Dr. Hamburg was appointed as acting health commissioner of New York
City in 1991 and became commissioner the following year. After stepping
down as health commissioner in 1997, she served as assistant secretary
for planning and evaluation at the Department of Health and Human
Services, where she created a bioterrorism initiative and led planning
for the pandemic flu response. Dr. Hamburg will succeed Dr. Andrew von
Eschenbach, who stepped down as FDA Commissioner in January and
formerly served as director of the National Cancer Institute. Dr.
Joshua Sharfstein, the former health commissioner of Baltimore who had
been serving as Acting Commissioner at the FDA, will become Principal
Deputy Commissioner at the FDA.
ASH works with the FDA, particularly the Office of Oncology Drug
Products within FDA’s Center for Drug Evaluation and Research, on
issues related to approvals, safety, and endpoints for products used by
its members.
Additionally, on Friday, May 15, President Obama announced
the appointment of Dr. Thomas Frieden as Director of the Centers for
Disease Control and Prevention (CDC). Dr. Frieden has served as
Commissioner of the New York City Health Department since 2002. Dr.
Frieden’s experience in public health includes previous work at CDC
from 1990 to 2002, serving as a CDC Epidemiologic Intelligence Service
Officer in the early 1990s. Dr. Frieden’s appointment does not require
confirmation by the Senate and he will begin his work at CDC in
June. ASH has been working closely with the CDC’s National Center for
Birth Defects and Developmental Disabilities to increase attention to
blood diseases.
Dr.
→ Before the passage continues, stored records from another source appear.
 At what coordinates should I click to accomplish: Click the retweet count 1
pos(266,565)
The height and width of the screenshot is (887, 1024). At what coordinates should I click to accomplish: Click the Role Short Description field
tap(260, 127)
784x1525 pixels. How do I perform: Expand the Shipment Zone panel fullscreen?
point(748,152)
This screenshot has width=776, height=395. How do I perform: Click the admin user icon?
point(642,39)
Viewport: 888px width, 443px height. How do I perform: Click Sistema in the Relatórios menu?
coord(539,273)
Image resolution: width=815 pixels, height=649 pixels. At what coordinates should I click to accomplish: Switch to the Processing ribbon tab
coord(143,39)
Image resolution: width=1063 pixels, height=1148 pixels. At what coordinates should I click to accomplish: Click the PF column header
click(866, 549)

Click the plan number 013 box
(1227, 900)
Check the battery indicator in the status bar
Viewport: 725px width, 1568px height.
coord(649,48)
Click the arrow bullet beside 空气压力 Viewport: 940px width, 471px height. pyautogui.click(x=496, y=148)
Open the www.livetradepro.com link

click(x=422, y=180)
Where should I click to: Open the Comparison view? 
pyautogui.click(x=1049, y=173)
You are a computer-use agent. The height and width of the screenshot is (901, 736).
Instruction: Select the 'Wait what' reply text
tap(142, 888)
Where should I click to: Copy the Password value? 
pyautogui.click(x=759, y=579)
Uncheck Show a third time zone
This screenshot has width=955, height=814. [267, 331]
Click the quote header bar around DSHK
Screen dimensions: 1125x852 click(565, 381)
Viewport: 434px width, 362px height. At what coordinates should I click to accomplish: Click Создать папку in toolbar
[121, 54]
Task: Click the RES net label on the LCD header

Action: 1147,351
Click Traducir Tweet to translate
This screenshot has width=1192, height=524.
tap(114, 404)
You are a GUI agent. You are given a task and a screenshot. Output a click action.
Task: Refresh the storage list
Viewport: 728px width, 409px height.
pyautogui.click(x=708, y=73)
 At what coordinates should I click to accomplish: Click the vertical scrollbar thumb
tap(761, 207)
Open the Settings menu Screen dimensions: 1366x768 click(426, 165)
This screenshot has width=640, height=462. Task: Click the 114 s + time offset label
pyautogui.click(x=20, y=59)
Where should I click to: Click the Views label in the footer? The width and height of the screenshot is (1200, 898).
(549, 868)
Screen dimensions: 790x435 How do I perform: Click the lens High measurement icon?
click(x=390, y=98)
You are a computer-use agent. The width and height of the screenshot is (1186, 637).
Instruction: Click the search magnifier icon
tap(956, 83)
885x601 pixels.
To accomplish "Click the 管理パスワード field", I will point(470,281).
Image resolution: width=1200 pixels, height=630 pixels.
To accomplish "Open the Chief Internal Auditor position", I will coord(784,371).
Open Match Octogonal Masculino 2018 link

Hamburg’s confirmation and Dr. Frieden’s appointment follow the recent confirmation and swearing-in
of former Kansas Governor Kathleen Sebelius as Secretary of Health and
Human Services, the federal department that oversees agencies including
the FDA, CDC, the National Institutes of Health (NIH), and the Centers
for Medicare and Medicaid Services (CMS).
The Obama Administration has not yet announced nominees to head NIH or CMS but is expected to do so in the coming weeks.